Jan 012014
 

Depuis quelques années, Mountain Equipment Coop (MEC) a effectué des changements dans sa structure de gouvernance. Ces changements limitent le pouvoir des membres au profit de celui des administrateurs, notamment pour la sélection des candidats éligibles au conseil d’administration ou pour le dépôt de propositions par les membres. MEC se détourne-t-elle de ses racines coopératives? Ensemble a interrogé Sara Golling, co-fondatrice de la célèbre entreprise de matériel de plein air, pour prendre la mesure du fossé qui s’est creusé au pied de la forteresse.

Nicolas Falcimaigne, journal Ensemble : Quand MEC a été fondée, quelle était votre intention concernant la participation des membres?

Sara Golling, co-fondatrice de MEC : Puisque nous avons démarré MEC en coopérative, la participation des membres était très importante, surtout au tout début. Jusqu’à récemment, les membres étaient encore habilités à proposer autant des résolutions ordinaires que des résolutions extraordinaires à l’Assemblée générale annuelle (AGA) de la même façon que pour l’élection des administrateurs. Par exemple, c’est une résolution de membre qui a mis en place l’aide financière de MEC aux projets environnementaux. Les AGA étaient très intéressantes, car nous avions plus de participation à l’élection des administrateurs. Avec l’augmentation du nombre de membres, le nombre – oui, le nombre absolu – de membres votants a diminué.

NF : Pensiez-vous que MEC allait devenir une aussi grande entreprise? Quels changements auraient dû être faits à la représentation des membres pour s’adapter à cette croissance tout en préservant le droit de participation des membres?

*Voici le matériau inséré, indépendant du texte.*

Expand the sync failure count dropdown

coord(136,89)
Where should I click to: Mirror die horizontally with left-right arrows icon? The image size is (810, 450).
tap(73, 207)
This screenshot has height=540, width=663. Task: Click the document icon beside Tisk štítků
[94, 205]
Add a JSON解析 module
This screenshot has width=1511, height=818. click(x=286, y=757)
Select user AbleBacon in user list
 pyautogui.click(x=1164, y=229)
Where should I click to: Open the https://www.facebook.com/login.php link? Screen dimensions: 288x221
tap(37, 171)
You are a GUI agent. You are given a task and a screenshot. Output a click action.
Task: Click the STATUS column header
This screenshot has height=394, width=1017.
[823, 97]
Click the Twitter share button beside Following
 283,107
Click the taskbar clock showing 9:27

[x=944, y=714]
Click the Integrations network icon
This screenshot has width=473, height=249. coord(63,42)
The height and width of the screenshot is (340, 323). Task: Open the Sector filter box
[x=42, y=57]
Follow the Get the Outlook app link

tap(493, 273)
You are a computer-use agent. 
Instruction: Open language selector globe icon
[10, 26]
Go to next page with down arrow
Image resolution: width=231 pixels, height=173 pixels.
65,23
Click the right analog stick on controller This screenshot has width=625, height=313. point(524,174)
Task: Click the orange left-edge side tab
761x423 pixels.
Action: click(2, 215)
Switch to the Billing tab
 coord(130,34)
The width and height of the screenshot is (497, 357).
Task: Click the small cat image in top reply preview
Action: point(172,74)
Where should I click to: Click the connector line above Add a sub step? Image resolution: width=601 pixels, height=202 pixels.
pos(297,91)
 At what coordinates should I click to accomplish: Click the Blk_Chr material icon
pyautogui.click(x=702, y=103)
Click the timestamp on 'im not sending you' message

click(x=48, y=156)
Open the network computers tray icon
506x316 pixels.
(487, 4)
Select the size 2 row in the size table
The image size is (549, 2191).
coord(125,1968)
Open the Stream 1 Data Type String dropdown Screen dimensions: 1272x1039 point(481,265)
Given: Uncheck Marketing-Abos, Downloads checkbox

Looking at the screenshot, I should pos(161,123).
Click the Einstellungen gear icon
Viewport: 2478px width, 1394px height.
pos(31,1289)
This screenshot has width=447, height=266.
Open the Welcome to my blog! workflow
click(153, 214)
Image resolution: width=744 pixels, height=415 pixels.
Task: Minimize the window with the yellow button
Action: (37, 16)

SG : Au tout début, nous n’avions aucune idée que MEC allait même survivre, mais plusieurs membres ont donné de leur temps pour en faire un succès et le premier directeur, Jim Byers, a travaillé fort pendant trois ans pour que MEC devienne une réussite coopérative. Mais non, je pense qu’aucun d’entre nous ne réalisait que MEC allait devenir une aussi grande entreprise – et nous n’avions pas le temps d’y songer! Je pense que nous présumions que MEC allait croître, mais seulement jusqu’à un certain point, parce qu’au début, nos membres n’étaient pas le grand public, mais principalement des adeptes d’escalade et de haute montagne, des skieurs de montagne et des routards. En répondant simplement aux besoins de nos membres, nous pensions devenir un exemple de «prospérité sans croissance». C’est le titre d’un livre, qui démontre mathématiquement qu’une économie basée sur la croissance exponentielle est destinée à échouer; voir aussi le livre Limits to growth (1972) et sa mise à jour en 2002 – des lectures qui en valent la peine.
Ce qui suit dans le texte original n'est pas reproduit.